### Records shown
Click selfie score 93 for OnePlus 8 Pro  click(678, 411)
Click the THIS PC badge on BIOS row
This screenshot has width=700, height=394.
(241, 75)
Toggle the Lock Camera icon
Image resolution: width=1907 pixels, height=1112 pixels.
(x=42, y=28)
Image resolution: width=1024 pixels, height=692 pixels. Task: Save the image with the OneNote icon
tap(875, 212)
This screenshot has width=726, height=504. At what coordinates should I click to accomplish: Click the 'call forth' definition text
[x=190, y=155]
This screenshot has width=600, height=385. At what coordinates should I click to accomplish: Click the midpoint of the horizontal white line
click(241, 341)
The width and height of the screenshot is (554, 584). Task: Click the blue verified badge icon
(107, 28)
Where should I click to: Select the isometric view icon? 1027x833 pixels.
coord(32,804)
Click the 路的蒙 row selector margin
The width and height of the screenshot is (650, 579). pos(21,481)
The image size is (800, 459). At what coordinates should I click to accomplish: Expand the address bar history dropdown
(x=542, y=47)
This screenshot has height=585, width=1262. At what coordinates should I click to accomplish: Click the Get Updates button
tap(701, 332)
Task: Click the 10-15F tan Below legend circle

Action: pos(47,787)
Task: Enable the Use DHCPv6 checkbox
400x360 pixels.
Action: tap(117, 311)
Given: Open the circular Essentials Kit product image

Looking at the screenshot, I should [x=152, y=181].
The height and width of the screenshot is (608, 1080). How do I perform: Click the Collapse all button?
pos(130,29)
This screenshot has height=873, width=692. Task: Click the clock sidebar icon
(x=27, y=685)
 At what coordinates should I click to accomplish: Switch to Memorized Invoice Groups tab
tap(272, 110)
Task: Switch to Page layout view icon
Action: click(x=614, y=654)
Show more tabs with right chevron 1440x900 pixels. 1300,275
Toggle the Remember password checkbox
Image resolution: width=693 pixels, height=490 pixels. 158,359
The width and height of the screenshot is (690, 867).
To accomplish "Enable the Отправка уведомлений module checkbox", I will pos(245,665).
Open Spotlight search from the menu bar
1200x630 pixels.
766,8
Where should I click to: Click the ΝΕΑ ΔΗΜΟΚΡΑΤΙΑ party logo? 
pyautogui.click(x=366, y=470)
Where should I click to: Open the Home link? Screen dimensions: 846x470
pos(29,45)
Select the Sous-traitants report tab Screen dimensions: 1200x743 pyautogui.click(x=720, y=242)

### The problem
Print every record exactly as written.

### Problem solution
Click selfie score 93 for OnePlus 8 Pro  click(678, 411)
Click the THIS PC badge on BIOS row
This screenshot has width=700, height=394.
(241, 75)
Toggle the Lock Camera icon
Image resolution: width=1907 pixels, height=1112 pixels.
(x=42, y=28)
Image resolution: width=1024 pixels, height=692 pixels. Task: Save the image with the OneNote icon
tap(875, 212)
This screenshot has width=726, height=504. At what coordinates should I click to accomplish: Click the 'call forth' definition text
[x=190, y=155]
This screenshot has width=600, height=385. At what coordinates should I click to accomplish: Click the midpoint of the horizontal white line
click(241, 341)
The width and height of the screenshot is (554, 584). Task: Click the blue verified badge icon
(107, 28)
Where should I click to: Select the isometric view icon? 1027x833 pixels.
coord(32,804)
Click the 路的蒙 row selector margin
The width and height of the screenshot is (650, 579). pos(21,481)
The image size is (800, 459). At what coordinates should I click to accomplish: Expand the address bar history dropdown
(x=542, y=47)
This screenshot has height=585, width=1262. At what coordinates should I click to accomplish: Click the Get Updates button
tap(701, 332)
Task: Click the 10-15F tan Below legend circle

Action: pos(47,787)
Task: Enable the Use DHCPv6 checkbox
400x360 pixels.
Action: tap(117, 311)
Given: Open the circular Essentials Kit product image

Looking at the screenshot, I should [x=152, y=181].
The height and width of the screenshot is (608, 1080). How do I perform: Click the Collapse all button?
pos(130,29)
This screenshot has height=873, width=692. Task: Click the clock sidebar icon
(x=27, y=685)
 At what coordinates should I click to accomplish: Switch to Memorized Invoice Groups tab
tap(272, 110)
Task: Switch to Page layout view icon
Action: click(x=614, y=654)
Show more tabs with right chevron 1440x900 pixels. 1300,275
Toggle the Remember password checkbox
Image resolution: width=693 pixels, height=490 pixels. 158,359
The width and height of the screenshot is (690, 867).
To accomplish "Enable the Отправка уведомлений module checkbox", I will pos(245,665).
Open Spotlight search from the menu bar
1200x630 pixels.
766,8
Where should I click to: Click the ΝΕΑ ΔΗΜΟΚΡΑΤΙΑ party logo? 
pyautogui.click(x=366, y=470)
Where should I click to: Open the Home link? Screen dimensions: 846x470
pos(29,45)
Select the Sous-traitants report tab Screen dimensions: 1200x743 pyautogui.click(x=720, y=242)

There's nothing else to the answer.